# Zavvion Events Codex Project Instructions

These rules apply inside the `zavvion-events` application.

- Build with PHP 8.2+, Yii 3 packages, MySQL/XAMPP, Apache, MVC boundaries, Bootstrap 5, Composer, and clear dependency injection.
- Keep controllers thin. Put event, ticketing, payment, seat-hold, tax, fee, scanner, privacy, and permission rules in focused services and domain objects.
- Never commit secrets. Use `.env.example` only and keep real credentials out of Git.
- Do not store card data. Stripe integration must use Checkout Sessions or PaymentIntents with Connect application fees and signed webhooks.
- Treat checkout, seat holds, payment webhooks, QR validation, RBAC, uploads, and privacy flows as high-risk areas requiring tests or explicit validation notes.
- Preserve a mobile-first, accessible Bootstrap 5 UI.
- Use migrations for schema changes and seed safe local development data.
- Before destructive actions or production dependency changes, ask for approval.

## Multi-Agent Delivery Setup

Use specialist Codex agents where they reduce delivery time without reducing quality. The lead Codex session remains the architect and final integrator.
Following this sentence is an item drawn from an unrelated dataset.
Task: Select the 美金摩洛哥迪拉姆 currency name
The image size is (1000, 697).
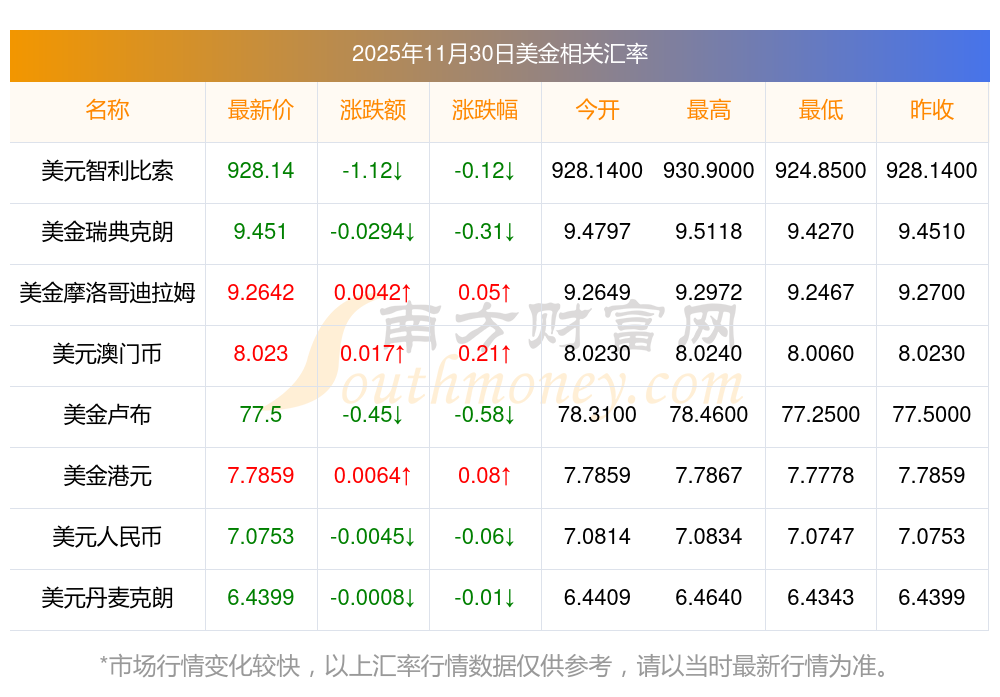Action: point(107,293)
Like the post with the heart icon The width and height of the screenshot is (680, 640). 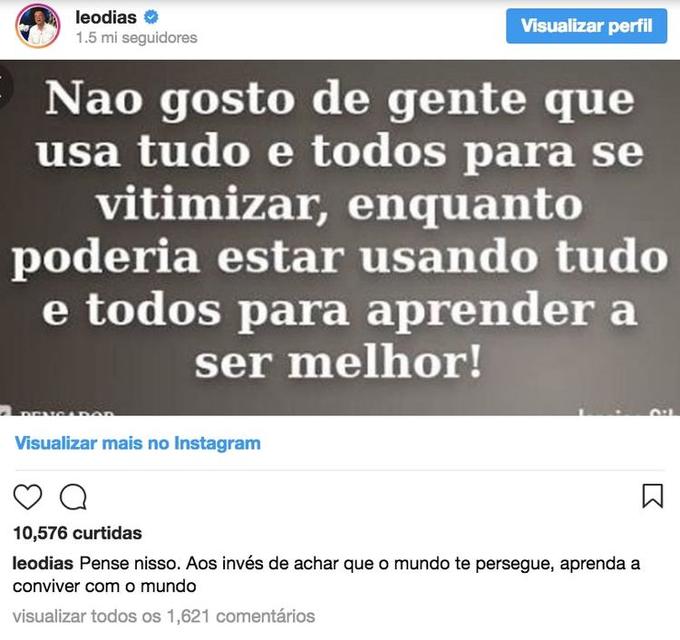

- Start with a short dependency map before spawning agents: which work can run in parallel, which files each agent owns, and which checks prove the change.
- Prefer read-only `codebase_explorer` agents for mapping unfamiliar areas, then bounded implementation agents with non-overlapping write scopes.
- Use `frontend_engineer` for isolated UI/page work, `backend_engineer` for services/API/schema work, `integration_engineer` for frontend/backend wiring, `qa_test_engineer` for regression coverage, `security_reviewer` for auth/payments/uploads/privacy/finance paths, and `final_reviewer` before handoff.
- Do not let multiple agents edit the same file area unless the lead has explicitly sequenced the changes.
- Do not install production dependencies, change payment credentials, alter secrets, or change deployment settings from an agent without explicit approval.
- Every agent handoff must list files read, files changed, checks run, risks, and remaining dependencies.
- The lead must integrate, run the relevant XAMPP/PHP/JS checks, and update handoff documentation before claiming completion.